Fotocredit: Daniel Jarosh

Although the work procedure is often neglected and left invisible in the project results, I have always found it the most interesting part of creating content. In other words: how do ideas come about, how do they transform and adapt, what is dismissed along the way, how do concepts translate and made visible, what messages do they succeed or utterly fail to deliver? Moreover, project-based working processes are often intense and periods of group activity which are charged with creativity, where those involved may spend hours, days or weeks in a communal frenzy only they understand. This makes it both challenging, binding, and at the same time, fragile. So, given this opportunity by the WIENWOCHE, I wanted to put in words several of these moments of our project’s evolution which speak volumes about its main messages – of course in the form of fragments and subjective snippets. 

First fragment: first meeting. 2016, AU gallery/club as headquarters. Alex Nikolic, Michael Podgorac, Ljubomir Bratić, Ivana Pilić, and a few others active in the post-Yugoslav community of Vienna. First encounter for many of us. We initially wanted to discuss the possibilities of organising something to mark the 50th anniversary of the signing of the work agreement between Austria and Yugoslavia, an event that marks the official beginning of the Gastarbeit (guest-workers) phenomena. 

Our voices cut through the heavy smoke filling the place. We argue, we laugh, we agree, we talk at the same time in a mix of several languages. Some of us leave, some join later. Somewhere between Ljubo’s immense knowledge of the Gastarbeit subject, Ivana’s exceptional mix of experience, enthusiasm and empathy, Miki’s contagious serenity and perseverance, and my sense of practicality, the actual project slowly took shape.
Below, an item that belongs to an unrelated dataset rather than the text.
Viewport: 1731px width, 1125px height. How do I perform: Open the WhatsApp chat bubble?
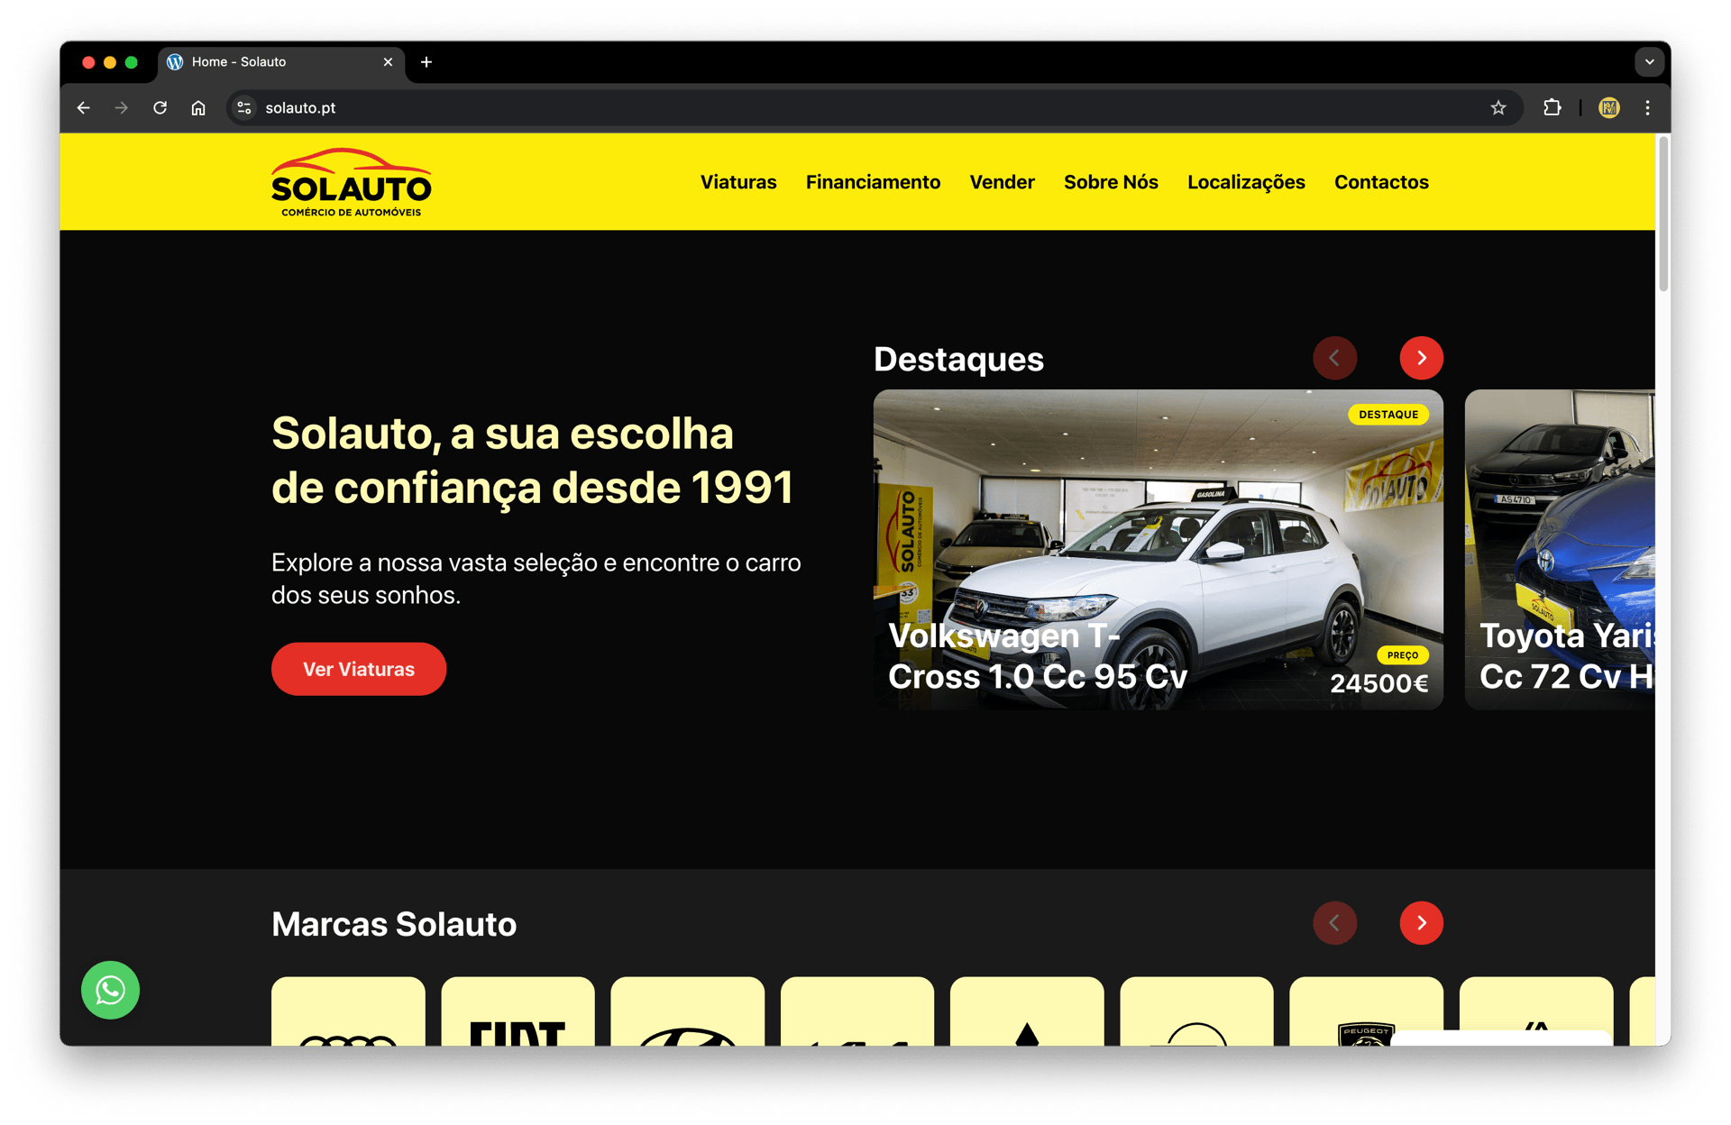110,990

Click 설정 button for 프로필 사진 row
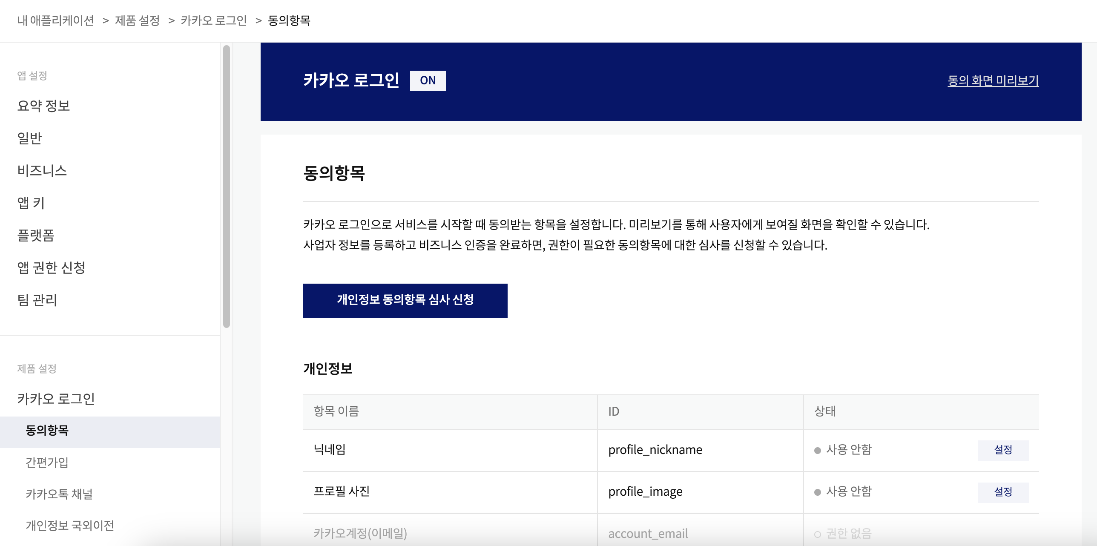click(1002, 492)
WIENWOCHE gave us the go-ahead and we ventured out onto the “Langer Weg der Gastarbajt”

Second fragment: Dragan. During our research, we decided to organise readings in the cultural centre Moë, a former tin and metal factory. Michael, who was taking care of the place, told us that the last worker who worked in the factory before it closed was from Yugoslavia. He tracks him down, and we meet Dragan Bogdanovic. He recalls the last days of the factory. His descriptions bring the dead machines back to life, his body re-enacts the working movements. He tells us how once a machine caught fire and he tried to save it by covering the flame with his own jacket. We decide to offer this testimony to the audiences of the WIENWOCHE – so raw, so direct, so moving, so specific and yet so metaphorical.
Third fragment: the Gastarbeit scroll. One day before the project goes public. Ljubo rightly insists that we include the historical context of the Gastarbeit phenomenon in Austria. He prepares a meticulous timeline with the most important events. Miki goes out to print the text. He comes back to the gallery space with quite an impressive scroll, containing more than 4.000 words. We attach the scroll to the wall, but the story of Yugoslav Gastarbaiters is far longer than the building allows, so the story rolls out onto and across the floor. The visitors have to step over it carefully, thus transforming it into something valuable. I then realise that the project cannot ‘escape’ its own importance and relevance. Tired, we nod at each other in silence at the opening, grateful for the opportunity to steer the story towards this moment.